CNG 93, Lot: 1881. Estimate $7500.
Sold for $7000. This amount does not include the buyer’s fee.

YORK (Restored). Edward IV. Second reign, 1471-1483. AV Angel (28mm, 5.12 g, 9h). Type XIV. London mint; im: annulet/–. Struck 1471-1472. ЄDWΛRD’ · DЄI GRΛ’ · RЄX · ΛnGL’ · Z · FRΛnC’ (Z retrograde; trefoil stops), Archangel Michael slaying dragon lying at his feet to right / PЄR CR VSЄ’ · TVΛ’ SΛLVΛ nO’ · XPC’ RЄDЄ’TOR (trefoil stops), ship bearing coat-of-arms; above, cross between Є and rose. Blunt & Whitton type XIV; Webb Ware dies 8/8; Schneider 455/454 (same obv./rev. die); North 1626; SCBC 2091. EF. Well centered on a broad flan. Superb depiction of Archangel Michael casting Satan from Heaven.

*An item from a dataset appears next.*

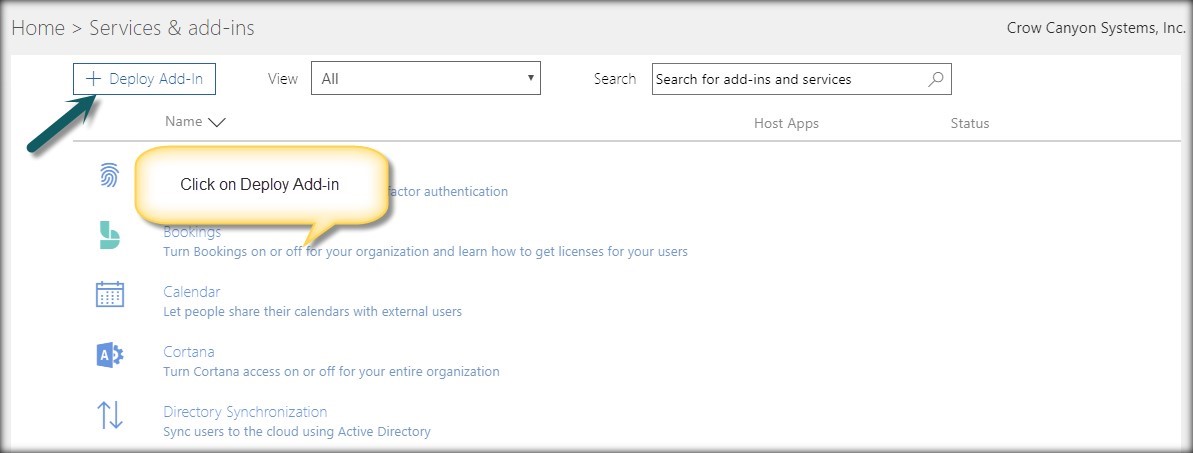The height and width of the screenshot is (453, 1193).
Task: Go to Home in the breadcrumb
Action: pyautogui.click(x=38, y=28)
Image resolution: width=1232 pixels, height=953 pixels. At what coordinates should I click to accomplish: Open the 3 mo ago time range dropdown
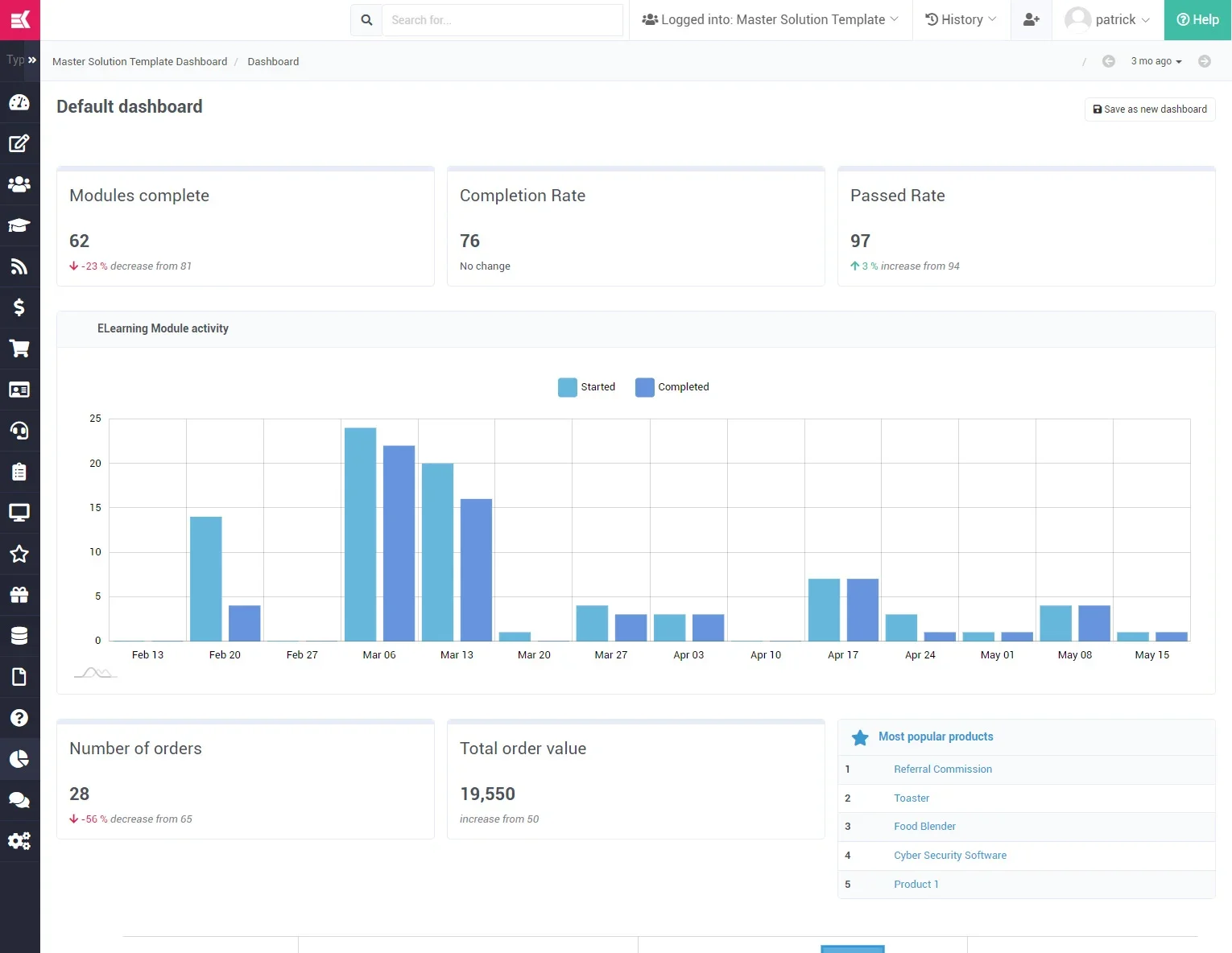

The restoration of Edward IV to the English throne was one episode in the thirty-year dynastic conflict known to history as the “Wars of the Roses” (1455-1485). So-named because of the roses employed by the competing houses – a red one for the Lancastrians and a white one for the Yorkists – the war was the result of the conflict that occurred between the sons of Edward III and their respective descendants in competition for the English throne. Beginning with the deposition in 1399 of Richard II by Henry Bolingbroke (subsequently Henry IV), the Lancastrian branch became the ruling family. The untimely death of Henry’s successor, Henry V in 1422, left the throne to the infant Henry VI. Until 1437, when he achieved his majority, the country was ruled by regents; after this, Henry’s own inability to rule effectively, as well as his personal insanity, created a volatile political instability the allowed for the rise of the Yorkists. In 1461, Henry VI was deposed by Edward, Duke of York, who became Edward IV. Edward, through the support of his cousin, Richard Neville, Earl of Warwick (“The Kingmaker”) consolidated his position as king, but the two fell out over Edward’s marriage to Elizabeth Woodville, the widow of a Lancastrian sympathizer. Warwick rebelled, capturing Edward, but subsequently being compelled by the nobles to release him. In 1470, Warwick again rebelled, restoring Henry VI (who had been in the Tower since 1465) again briefly to the throne. Following the decisive Battle of Tewkesbury on 4 May 1471, Edward IV was restored as king and Henry VI, deposed for the final time, was re-imprisoned in the Tower, where he died a little over two weeks later. Edward and the House of York now ruled unopposed, since direct Lancastrian opposition had been checked. Only Henry Tudor, the great-great grandson of John of Gaunt, remained – an exile in France.